The Talmud relates the opinion of R. Meir that in a situation of indeterminate impurity of liquids, the assumption is toward impurity if the focus is the status of the liquid itself. If, however, the question is concerning the liquid conveying impurity onto another object, the presumption is toward purity. As Rashi explains, this is a function of the different rules for safek (indeterminate situations) in biblical and rabbinic law. In the first case, where a biblical law is involved, a safek is treated stringently (safek d’orayta l’chumra); in the second, apparently a rabbinic possibility of impurity is present, and thus the matter is treated leniently (“safek d’rabanan l’kula”).
The Birkat Avraham finds this explanation troubling. The rule regarding a safek of impurity is that in a reshut hayachid, the assumption is impurity. The existence of such a notion has the effect of granting a definite status of impurity in that situation. If so, what room is there to utilize “safek d’rabanan l’kula”, once the safek has essentially been neutralized?
The Birkat Avraham suggests that the issue may turn on the explanation of the concept of “safek d’rabanan l’kula”. The Shev Shmat’ta (I, 3) cites the position of the Tashbetz in explanation of this idea: the Rabbis, when they created their enactments, only addressed definite situations. Thus, when a case is indeterminate, it was never prohibited in any sense by the enactment.
If one adopts this explanation, the above statement is easier to reconcile: there is simply no impurity present at all, in absence of a rabbinic enactment; thus, the rule of “safek tumah b’rishut hayachid” does not come into play.

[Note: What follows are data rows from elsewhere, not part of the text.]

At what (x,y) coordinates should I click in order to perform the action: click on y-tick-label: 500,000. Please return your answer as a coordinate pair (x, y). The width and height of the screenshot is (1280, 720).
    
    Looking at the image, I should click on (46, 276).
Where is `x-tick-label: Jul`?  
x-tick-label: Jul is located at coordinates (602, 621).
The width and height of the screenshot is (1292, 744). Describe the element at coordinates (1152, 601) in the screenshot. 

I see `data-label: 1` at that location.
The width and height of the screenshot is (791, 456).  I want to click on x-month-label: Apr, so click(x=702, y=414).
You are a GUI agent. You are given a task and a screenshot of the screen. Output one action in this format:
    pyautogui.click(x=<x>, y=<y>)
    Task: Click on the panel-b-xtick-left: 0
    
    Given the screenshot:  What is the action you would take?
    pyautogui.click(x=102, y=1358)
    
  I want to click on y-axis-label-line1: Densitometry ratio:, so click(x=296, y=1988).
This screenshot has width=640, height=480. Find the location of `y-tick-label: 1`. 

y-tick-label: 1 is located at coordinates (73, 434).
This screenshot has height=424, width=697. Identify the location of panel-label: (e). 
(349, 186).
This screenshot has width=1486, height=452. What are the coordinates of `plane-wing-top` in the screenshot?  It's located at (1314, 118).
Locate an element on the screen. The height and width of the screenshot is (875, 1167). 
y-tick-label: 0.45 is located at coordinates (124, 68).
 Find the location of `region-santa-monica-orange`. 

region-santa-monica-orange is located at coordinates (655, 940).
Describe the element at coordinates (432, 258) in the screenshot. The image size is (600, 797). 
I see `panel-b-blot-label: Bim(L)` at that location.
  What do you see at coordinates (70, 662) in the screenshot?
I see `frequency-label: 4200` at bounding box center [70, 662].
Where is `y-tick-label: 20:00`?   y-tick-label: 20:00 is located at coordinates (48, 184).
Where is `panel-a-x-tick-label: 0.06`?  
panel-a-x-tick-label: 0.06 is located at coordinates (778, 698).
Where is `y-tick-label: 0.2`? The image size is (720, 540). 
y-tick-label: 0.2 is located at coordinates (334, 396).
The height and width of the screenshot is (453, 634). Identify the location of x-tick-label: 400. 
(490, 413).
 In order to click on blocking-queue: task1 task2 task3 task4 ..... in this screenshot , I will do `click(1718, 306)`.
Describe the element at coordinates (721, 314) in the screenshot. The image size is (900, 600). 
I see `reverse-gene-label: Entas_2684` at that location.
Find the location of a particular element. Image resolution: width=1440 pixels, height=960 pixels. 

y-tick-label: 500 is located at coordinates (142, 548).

However, the Shev Shmat’ta himself does not accept the explanation of the Tashbetz, and prefers another theory. The view of the Rambam is that the position of stringency in a case of biblical safek is in itself a rabbinical notion; on a biblical level, every safek is permitted. Accordingly, the Rabbis imposed this stringency only on biblical law, and not their own laws. The implication of such a position would be that the impurity exists, but nonetheless allows for leniency. If so, the rule of “safek tumah b’rishut hayachid” should come into effect. This view makes the above statement about liquids more difficult to explain, and the Birkat Avraham leaves it as an unresolved question.